[Stored dataset items]
------------------------------

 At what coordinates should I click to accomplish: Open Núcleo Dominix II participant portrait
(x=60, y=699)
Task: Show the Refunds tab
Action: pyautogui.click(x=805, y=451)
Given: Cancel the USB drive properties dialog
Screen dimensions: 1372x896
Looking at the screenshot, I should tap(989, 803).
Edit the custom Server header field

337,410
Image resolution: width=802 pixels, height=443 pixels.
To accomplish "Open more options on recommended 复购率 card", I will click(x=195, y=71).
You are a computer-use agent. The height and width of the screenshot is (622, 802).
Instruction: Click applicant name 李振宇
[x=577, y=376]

------------------------------

* [What to do] Begin at the first line of the records above and restate each line word for word, stopping after the line with "Image resolution: width=802".

* [Expected answer]
 At what coordinates should I click to accomplish: Open Núcleo Dominix II participant portrait
(x=60, y=699)
Task: Show the Refunds tab
Action: pyautogui.click(x=805, y=451)
Given: Cancel the USB drive properties dialog
Screen dimensions: 1372x896
Looking at the screenshot, I should tap(989, 803).
Edit the custom Server header field

337,410
Image resolution: width=802 pixels, height=443 pixels.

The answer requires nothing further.